__Your instructions__
Rewrite the listing below, changing "Where should I click to" to "Where do I click to" wherever it occurs and keeping everything else identical.

__Working data__
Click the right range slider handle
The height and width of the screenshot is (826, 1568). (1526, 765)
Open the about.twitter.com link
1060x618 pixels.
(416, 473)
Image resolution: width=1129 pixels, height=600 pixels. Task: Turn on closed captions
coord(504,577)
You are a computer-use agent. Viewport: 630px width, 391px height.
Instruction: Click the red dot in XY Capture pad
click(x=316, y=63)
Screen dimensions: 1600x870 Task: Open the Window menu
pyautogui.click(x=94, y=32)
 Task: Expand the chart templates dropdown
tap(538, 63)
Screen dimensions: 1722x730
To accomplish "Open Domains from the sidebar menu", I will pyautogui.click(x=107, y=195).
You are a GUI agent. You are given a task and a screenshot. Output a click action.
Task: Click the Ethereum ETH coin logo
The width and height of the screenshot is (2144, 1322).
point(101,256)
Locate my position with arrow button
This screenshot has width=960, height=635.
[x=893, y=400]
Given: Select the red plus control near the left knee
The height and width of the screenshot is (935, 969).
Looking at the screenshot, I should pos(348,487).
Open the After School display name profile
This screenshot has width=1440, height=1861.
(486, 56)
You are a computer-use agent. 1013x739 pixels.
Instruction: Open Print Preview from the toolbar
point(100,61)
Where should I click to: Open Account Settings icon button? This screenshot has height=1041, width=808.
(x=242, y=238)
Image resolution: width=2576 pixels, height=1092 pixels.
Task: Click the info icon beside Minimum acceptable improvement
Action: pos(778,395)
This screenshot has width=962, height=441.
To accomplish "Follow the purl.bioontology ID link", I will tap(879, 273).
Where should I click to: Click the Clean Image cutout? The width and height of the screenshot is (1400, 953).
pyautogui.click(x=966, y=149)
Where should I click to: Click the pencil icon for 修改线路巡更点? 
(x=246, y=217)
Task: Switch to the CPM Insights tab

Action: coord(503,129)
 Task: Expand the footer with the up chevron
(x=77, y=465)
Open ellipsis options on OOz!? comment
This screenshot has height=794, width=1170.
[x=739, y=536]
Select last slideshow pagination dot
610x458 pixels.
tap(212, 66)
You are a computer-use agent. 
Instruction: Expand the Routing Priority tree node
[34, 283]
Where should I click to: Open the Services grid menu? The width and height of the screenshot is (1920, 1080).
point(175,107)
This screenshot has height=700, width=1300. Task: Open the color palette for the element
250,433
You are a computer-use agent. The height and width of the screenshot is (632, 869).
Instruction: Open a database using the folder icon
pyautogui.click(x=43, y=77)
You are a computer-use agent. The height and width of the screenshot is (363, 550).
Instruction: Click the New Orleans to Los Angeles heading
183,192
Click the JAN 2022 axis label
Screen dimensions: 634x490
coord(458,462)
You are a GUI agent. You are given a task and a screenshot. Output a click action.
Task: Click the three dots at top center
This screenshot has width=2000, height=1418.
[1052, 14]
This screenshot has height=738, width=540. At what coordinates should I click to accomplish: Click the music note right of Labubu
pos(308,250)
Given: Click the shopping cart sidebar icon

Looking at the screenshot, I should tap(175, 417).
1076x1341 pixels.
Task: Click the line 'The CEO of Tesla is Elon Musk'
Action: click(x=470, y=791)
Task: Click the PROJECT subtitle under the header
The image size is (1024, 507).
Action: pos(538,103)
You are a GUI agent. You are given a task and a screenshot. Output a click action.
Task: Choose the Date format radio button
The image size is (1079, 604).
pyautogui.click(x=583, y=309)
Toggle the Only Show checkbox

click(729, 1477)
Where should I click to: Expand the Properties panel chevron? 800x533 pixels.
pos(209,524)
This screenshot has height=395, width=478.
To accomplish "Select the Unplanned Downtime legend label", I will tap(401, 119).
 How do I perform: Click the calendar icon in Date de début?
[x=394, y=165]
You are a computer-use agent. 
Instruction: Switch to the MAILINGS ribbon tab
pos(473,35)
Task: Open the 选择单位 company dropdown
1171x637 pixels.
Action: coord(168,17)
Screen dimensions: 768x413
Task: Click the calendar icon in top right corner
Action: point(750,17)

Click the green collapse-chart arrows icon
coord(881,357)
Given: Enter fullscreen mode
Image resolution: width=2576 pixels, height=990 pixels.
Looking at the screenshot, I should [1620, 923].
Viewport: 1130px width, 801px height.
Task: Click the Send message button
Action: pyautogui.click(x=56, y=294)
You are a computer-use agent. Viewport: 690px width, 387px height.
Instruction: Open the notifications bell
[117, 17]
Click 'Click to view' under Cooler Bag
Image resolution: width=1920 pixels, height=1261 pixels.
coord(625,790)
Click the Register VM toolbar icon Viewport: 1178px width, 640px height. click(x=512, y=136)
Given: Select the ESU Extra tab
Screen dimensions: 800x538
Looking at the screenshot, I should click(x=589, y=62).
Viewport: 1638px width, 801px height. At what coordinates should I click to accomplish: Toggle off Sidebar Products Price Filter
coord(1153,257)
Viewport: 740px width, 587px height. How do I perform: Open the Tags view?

__Answer to this task__
Click the right range slider handle
The height and width of the screenshot is (826, 1568). (1526, 765)
Open the about.twitter.com link
1060x618 pixels.
(416, 473)
Image resolution: width=1129 pixels, height=600 pixels. Task: Turn on closed captions
coord(504,577)
You are a computer-use agent. Viewport: 630px width, 391px height.
Instruction: Click the red dot in XY Capture pad
click(x=316, y=63)
Screen dimensions: 1600x870 Task: Open the Window menu
pyautogui.click(x=94, y=32)
 Task: Expand the chart templates dropdown
tap(538, 63)
Screen dimensions: 1722x730
To accomplish "Open Domains from the sidebar menu", I will pyautogui.click(x=107, y=195).
You are a GUI agent. You are given a task and a screenshot. Output a click action.
Task: Click the Ethereum ETH coin logo
The width and height of the screenshot is (2144, 1322).
point(101,256)
Locate my position with arrow button
This screenshot has width=960, height=635.
[x=893, y=400]
Given: Select the red plus control near the left knee
The height and width of the screenshot is (935, 969).
Looking at the screenshot, I should pos(348,487).
Open the After School display name profile
This screenshot has width=1440, height=1861.
(486, 56)
You are a computer-use agent. 1013x739 pixels.
Instruction: Open Print Preview from the toolbar
point(100,61)
Where do I click to: Open Account Settings icon button? This screenshot has height=1041, width=808.
(x=242, y=238)
Image resolution: width=2576 pixels, height=1092 pixels.
Task: Click the info icon beside Minimum acceptable improvement
Action: pos(778,395)
This screenshot has width=962, height=441.
To accomplish "Follow the purl.bioontology ID link", I will tap(879, 273).
Where do I click to: Click the Clean Image cutout? The width and height of the screenshot is (1400, 953).
pyautogui.click(x=966, y=149)
Where do I click to: Click the pencil icon for 修改线路巡更点? 
(x=246, y=217)
Task: Switch to the CPM Insights tab

Action: coord(503,129)
 Task: Expand the footer with the up chevron
(x=77, y=465)
Open ellipsis options on OOz!? comment
This screenshot has height=794, width=1170.
[x=739, y=536]
Select last slideshow pagination dot
610x458 pixels.
tap(212, 66)
You are a computer-use agent. 
Instruction: Expand the Routing Priority tree node
[34, 283]
Where do I click to: Open the Services grid menu? The width and height of the screenshot is (1920, 1080).
point(175,107)
This screenshot has height=700, width=1300. Task: Open the color palette for the element
250,433
You are a computer-use agent. The height and width of the screenshot is (632, 869).
Instruction: Open a database using the folder icon
pyautogui.click(x=43, y=77)
You are a computer-use agent. The height and width of the screenshot is (363, 550).
Instruction: Click the New Orleans to Los Angeles heading
183,192
Click the JAN 2022 axis label
Screen dimensions: 634x490
coord(458,462)
You are a GUI agent. You are given a task and a screenshot. Output a click action.
Task: Click the three dots at top center
This screenshot has width=2000, height=1418.
[1052, 14]
This screenshot has height=738, width=540. At what coordinates should I click to accomplish: Click the music note right of Labubu
pos(308,250)
Given: Click the shopping cart sidebar icon

Looking at the screenshot, I should tap(175, 417).
1076x1341 pixels.
Task: Click the line 'The CEO of Tesla is Elon Musk'
Action: click(x=470, y=791)
Task: Click the PROJECT subtitle under the header
The image size is (1024, 507).
Action: pos(538,103)
You are a GUI agent. You are given a task and a screenshot. Output a click action.
Task: Choose the Date format radio button
The image size is (1079, 604).
pyautogui.click(x=583, y=309)
Toggle the Only Show checkbox

click(729, 1477)
Where do I click to: Expand the Properties panel chevron? 800x533 pixels.
pos(209,524)
This screenshot has height=395, width=478.
To accomplish "Select the Unplanned Downtime legend label", I will tap(401, 119).
 How do I perform: Click the calendar icon in Date de début?
[x=394, y=165]
You are a computer-use agent. 
Instruction: Switch to the MAILINGS ribbon tab
pos(473,35)
Task: Open the 选择单位 company dropdown
1171x637 pixels.
Action: coord(168,17)
Screen dimensions: 768x413
Task: Click the calendar icon in top right corner
Action: point(750,17)

Click the green collapse-chart arrows icon
coord(881,357)
Given: Enter fullscreen mode
Image resolution: width=2576 pixels, height=990 pixels.
Looking at the screenshot, I should [1620, 923].
Viewport: 1130px width, 801px height.
Task: Click the Send message button
Action: pyautogui.click(x=56, y=294)
You are a computer-use agent. Viewport: 690px width, 387px height.
Instruction: Open the notifications bell
[117, 17]
Click 'Click to view' under Cooler Bag
Image resolution: width=1920 pixels, height=1261 pixels.
coord(625,790)
Click the Register VM toolbar icon Viewport: 1178px width, 640px height. click(x=512, y=136)
Given: Select the ESU Extra tab
Screen dimensions: 800x538
Looking at the screenshot, I should click(x=589, y=62).
Viewport: 1638px width, 801px height. At what coordinates should I click to accomplish: Toggle off Sidebar Products Price Filter
coord(1153,257)
Viewport: 740px width, 587px height. How do I perform: Open the Tags view?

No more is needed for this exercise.